Task to carry out: Copy each line below that includes "notification".
(Data extract begins)
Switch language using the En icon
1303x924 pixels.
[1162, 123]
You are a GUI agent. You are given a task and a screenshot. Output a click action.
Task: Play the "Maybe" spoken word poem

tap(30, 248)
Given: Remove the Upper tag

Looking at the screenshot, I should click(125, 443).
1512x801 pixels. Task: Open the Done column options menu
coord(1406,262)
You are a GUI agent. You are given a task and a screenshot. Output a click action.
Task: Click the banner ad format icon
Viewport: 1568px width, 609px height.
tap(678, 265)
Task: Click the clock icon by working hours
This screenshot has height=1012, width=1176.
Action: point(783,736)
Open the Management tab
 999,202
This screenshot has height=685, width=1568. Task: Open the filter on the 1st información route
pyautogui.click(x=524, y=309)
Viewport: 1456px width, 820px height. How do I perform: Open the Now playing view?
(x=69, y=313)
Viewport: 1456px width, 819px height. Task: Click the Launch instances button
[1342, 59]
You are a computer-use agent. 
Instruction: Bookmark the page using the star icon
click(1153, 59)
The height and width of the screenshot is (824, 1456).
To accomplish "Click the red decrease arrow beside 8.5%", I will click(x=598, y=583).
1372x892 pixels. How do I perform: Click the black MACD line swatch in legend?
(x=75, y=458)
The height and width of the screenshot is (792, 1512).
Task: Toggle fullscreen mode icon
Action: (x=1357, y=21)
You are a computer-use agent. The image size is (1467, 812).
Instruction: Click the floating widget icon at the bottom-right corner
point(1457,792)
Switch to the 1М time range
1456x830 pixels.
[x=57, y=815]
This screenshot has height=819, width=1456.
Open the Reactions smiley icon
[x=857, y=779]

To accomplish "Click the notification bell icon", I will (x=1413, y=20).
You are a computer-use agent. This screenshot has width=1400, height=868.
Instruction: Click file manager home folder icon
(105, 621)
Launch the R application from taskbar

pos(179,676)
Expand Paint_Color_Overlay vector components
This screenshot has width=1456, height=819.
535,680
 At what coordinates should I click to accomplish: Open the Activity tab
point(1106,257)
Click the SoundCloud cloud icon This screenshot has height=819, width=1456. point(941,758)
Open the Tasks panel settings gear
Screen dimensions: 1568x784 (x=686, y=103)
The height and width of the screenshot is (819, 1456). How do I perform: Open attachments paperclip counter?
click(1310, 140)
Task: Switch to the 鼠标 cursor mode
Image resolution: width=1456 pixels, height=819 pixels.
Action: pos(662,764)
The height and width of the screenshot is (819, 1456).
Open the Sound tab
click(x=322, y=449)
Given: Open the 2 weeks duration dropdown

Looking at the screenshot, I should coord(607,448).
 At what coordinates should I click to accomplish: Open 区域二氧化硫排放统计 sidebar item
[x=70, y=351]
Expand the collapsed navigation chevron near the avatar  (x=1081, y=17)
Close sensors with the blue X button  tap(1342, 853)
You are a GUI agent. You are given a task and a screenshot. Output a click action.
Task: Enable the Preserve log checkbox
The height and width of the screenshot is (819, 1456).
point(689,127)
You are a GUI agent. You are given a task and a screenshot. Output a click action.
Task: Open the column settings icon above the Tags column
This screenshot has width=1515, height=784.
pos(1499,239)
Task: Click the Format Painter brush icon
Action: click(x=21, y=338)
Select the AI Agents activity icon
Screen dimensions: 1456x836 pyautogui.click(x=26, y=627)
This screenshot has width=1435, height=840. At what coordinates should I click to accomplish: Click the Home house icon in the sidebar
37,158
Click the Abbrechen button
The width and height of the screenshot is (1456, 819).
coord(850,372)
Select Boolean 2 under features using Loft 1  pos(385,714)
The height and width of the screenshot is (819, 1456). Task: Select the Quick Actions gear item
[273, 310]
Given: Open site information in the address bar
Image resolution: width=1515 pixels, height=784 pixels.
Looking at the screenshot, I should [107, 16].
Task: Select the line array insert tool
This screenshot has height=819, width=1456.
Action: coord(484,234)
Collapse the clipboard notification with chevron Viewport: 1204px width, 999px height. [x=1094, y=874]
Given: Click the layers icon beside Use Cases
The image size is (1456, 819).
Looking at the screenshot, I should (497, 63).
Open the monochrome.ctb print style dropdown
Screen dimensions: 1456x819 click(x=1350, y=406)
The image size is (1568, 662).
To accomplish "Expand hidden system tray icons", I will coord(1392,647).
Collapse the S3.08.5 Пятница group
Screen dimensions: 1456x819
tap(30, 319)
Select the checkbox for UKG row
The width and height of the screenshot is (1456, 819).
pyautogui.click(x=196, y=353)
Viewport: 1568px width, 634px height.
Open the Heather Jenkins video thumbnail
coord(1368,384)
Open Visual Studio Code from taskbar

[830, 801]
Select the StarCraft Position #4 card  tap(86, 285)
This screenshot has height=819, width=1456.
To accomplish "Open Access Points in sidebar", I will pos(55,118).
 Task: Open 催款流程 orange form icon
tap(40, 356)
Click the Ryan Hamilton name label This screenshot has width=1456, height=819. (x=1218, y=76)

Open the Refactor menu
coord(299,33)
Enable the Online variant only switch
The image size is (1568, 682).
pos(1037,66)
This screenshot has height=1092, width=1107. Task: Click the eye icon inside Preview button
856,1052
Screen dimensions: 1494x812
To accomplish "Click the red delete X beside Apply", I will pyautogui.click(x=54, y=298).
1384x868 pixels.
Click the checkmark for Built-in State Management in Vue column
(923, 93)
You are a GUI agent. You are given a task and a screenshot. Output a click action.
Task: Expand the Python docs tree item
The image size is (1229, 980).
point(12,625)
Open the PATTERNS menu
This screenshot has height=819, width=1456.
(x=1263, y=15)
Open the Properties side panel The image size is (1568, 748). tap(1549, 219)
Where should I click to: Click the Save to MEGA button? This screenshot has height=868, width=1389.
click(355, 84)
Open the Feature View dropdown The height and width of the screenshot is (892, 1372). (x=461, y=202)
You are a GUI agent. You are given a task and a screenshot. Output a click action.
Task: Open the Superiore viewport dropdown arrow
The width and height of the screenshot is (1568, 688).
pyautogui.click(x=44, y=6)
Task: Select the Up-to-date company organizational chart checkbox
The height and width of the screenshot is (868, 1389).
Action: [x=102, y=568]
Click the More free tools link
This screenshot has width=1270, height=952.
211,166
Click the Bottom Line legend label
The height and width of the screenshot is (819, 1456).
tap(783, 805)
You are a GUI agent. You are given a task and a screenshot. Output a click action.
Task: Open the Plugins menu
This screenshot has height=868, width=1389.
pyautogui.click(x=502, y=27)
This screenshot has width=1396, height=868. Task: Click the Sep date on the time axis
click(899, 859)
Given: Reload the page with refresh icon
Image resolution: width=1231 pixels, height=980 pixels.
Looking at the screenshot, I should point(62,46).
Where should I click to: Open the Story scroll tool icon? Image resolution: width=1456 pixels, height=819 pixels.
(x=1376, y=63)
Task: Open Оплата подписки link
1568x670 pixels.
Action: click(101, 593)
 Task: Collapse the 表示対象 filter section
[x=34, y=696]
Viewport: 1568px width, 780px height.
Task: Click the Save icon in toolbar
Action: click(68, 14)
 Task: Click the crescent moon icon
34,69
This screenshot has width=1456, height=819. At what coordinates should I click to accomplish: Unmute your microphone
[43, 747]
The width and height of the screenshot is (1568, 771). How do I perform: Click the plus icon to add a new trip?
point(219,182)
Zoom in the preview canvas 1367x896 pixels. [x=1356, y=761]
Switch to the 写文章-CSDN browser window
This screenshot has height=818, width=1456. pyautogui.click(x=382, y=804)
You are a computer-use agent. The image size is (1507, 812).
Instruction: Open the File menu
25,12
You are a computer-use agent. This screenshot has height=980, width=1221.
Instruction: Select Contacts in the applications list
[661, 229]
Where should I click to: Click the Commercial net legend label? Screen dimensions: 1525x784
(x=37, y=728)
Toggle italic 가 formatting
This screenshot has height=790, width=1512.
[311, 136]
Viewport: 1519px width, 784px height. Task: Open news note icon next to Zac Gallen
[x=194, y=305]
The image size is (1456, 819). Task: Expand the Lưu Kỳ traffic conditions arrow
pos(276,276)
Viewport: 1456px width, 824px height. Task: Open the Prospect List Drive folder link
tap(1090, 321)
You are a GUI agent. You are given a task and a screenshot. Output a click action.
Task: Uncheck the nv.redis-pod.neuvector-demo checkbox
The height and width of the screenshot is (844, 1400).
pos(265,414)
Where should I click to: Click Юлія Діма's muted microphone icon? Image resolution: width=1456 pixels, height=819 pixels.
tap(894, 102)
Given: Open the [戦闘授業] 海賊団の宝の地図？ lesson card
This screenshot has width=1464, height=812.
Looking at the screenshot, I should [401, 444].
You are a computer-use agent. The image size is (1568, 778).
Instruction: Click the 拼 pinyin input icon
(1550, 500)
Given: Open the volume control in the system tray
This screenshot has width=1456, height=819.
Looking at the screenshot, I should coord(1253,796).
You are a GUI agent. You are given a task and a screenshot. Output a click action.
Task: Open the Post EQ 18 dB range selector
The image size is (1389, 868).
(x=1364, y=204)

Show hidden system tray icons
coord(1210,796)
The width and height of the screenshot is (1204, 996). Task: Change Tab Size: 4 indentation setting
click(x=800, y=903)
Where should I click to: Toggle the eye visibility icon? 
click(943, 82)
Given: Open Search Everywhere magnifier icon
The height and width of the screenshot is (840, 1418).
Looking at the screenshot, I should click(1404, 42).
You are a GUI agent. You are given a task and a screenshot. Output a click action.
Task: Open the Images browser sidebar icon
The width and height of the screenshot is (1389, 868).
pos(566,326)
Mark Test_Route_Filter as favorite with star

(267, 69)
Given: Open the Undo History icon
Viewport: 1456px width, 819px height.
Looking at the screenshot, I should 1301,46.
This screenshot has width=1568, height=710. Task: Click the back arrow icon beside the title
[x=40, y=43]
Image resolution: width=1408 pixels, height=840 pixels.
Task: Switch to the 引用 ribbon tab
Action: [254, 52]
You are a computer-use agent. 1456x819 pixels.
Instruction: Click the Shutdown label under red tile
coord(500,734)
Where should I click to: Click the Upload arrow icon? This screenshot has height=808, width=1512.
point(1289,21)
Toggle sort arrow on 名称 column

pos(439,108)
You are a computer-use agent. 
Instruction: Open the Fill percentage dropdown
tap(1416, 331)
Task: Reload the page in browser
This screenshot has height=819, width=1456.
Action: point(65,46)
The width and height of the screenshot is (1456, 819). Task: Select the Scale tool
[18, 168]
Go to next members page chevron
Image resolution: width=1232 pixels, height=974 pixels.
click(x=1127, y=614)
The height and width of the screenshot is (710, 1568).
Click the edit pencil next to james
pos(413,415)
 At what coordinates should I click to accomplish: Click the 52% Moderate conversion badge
(Data extract ends)
Output below:
To accomplish "Click the notification bell icon", I will (x=1413, y=20).
Collapse the clipboard notification with chevron Viewport: 1204px width, 999px height. [x=1094, y=874]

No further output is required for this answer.